We can perceive no present advantage to be gained by a review of the history of the great public undertaking of flood control, drainage and reclamation along the upper reaches of the Sacramento River and its tributaries which resulted in the several enactments of the state legislature since the inception of that undertaking up to and including both the act of 1919, which was considered and upheld in Sacramento etc. DrainageDist. v. Riley, supra, and the act of 1929 and the particular section and subdivision thereof here under review, since we are satisfied that the reasoning and conclusion of this court in its aforesaid decision has full and exact application to the contention which the respondent herein makes in opposition to the issuance of said writ. We therefore conclude that the aforesaid opposition of the respondent to the issuance of the writ is without merit, and *Page 666 
that in so far as the respondent is concerned the writ should issue.
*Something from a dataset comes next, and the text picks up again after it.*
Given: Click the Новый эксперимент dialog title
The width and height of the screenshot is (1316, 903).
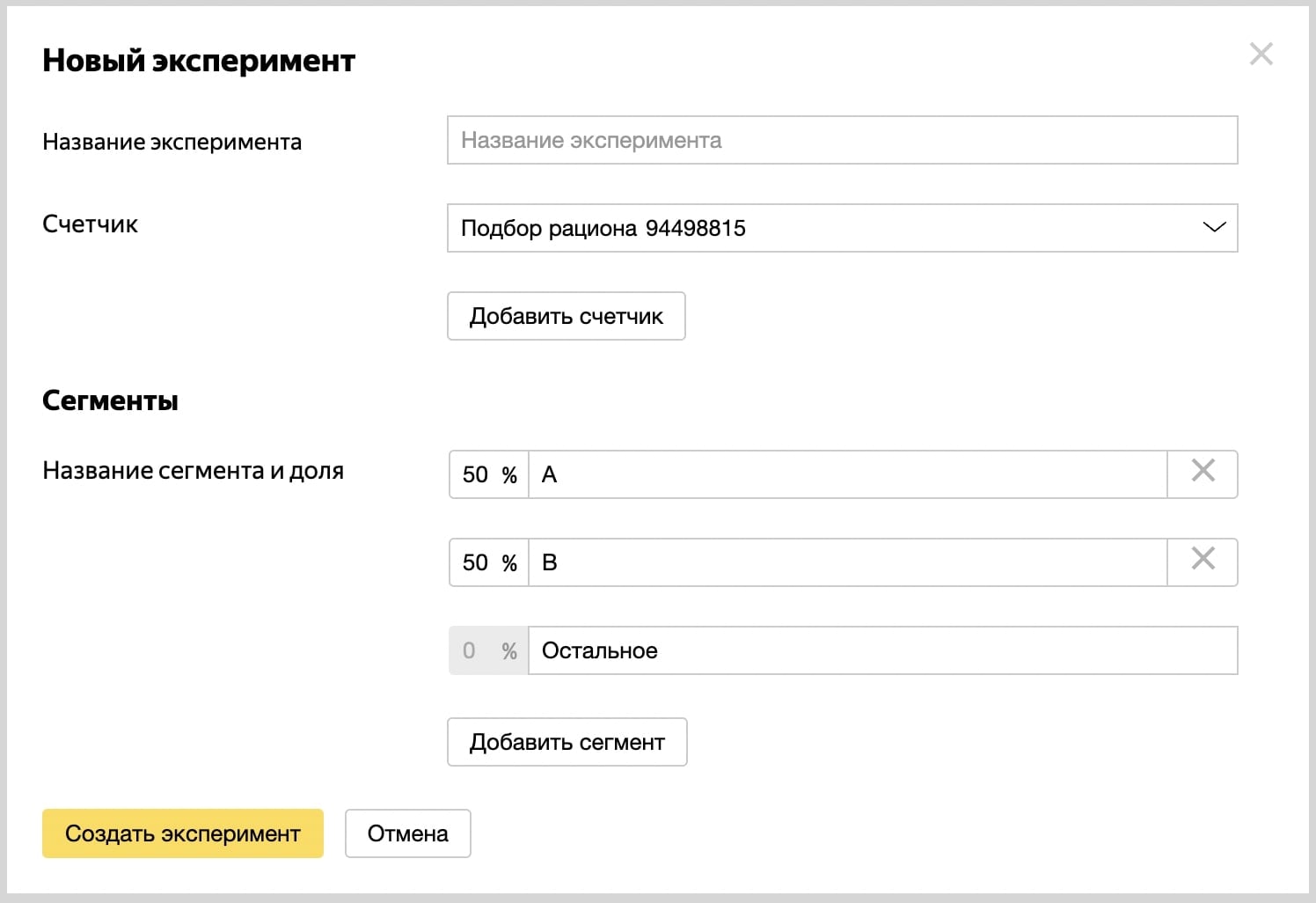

[2] During the progress of the instant proceeding the Western Land and Reclamation Company, a corporation, by leave of this court, filed its complaint in intervention herein, wherein it was set forth that said intervener was the owner of warrant number 9420 issued by the state of California on or about October 7, 1919, directing and authorizing the treasurer of the state to pay to the intervener out of the Sacramento and San Joaquin Drainage District, Sacramento River Outlet Assessment Two Fund, the sum of five thousand dollars, and which warrant having been presented to the treasurer for payment and which payment was refused on account of lack of funds, the warrant was then and there registered by the treasurer and the same registration thereof has since been renewed and extended from time to time until such time as there was money in the treasury belonging to said assessment fund with which to pay the same. It is the contention of the intervener that since the state legislature by the adoption of the act of 1929, and particularly by the provisions of section 37a thereof, has appropriated the sums of money provided therein for the purchase, retirement and cancellation of outstanding warrants and bonds, the intervener is entitled to have its particular warrant and bond purchased, retired and canceled in priority to the warrant which the petitioners herein seek to have ordered approved and paid. The application of the intervener we hold, without an extended review of the long and involved history of the outstanding warrants and bonds of the Sacramento and San Joaquin Drainage District, to be without merit, since under the authority of the previous decisions of this court as well as of the District Court of Appeal, holders of warrants such as that of the intervener, and which primarily were payable through, and only through, the process of assessment provided for in various previous acts of the state legislature, had no vested right to the application of whatever sums of money the state legislature might otherwise see fit to appropriate in furtherance and aid of the aforesaid public purpose and project of reclamation and flood control, and that in the absence of such vested interest in the moneys so appropriated, the holders of such warrants had and have no right to control the allocation *Page 667 
of such legislative appropriation. The authorities which completely cover and fully and finally determine this phase of the instant proceeding are to be found in the following cases:San Joaquin Drainage Dist. v. Johnson, 192 Cal. 211
[219 P. 442]; Sacramento  San Joaquin Drainage Dist. v. Riley,194 Cal. 624 [229 P. 957]; Sacramento etc. Drainage Dist. v.Riley, supra; Reclamation Board v. Chambers, 46 Cal.App. 476
[189 P. 479]. On the authority of the foregoing cases we hold that the intervener is not to be heard in opposition to the issuance of this writ.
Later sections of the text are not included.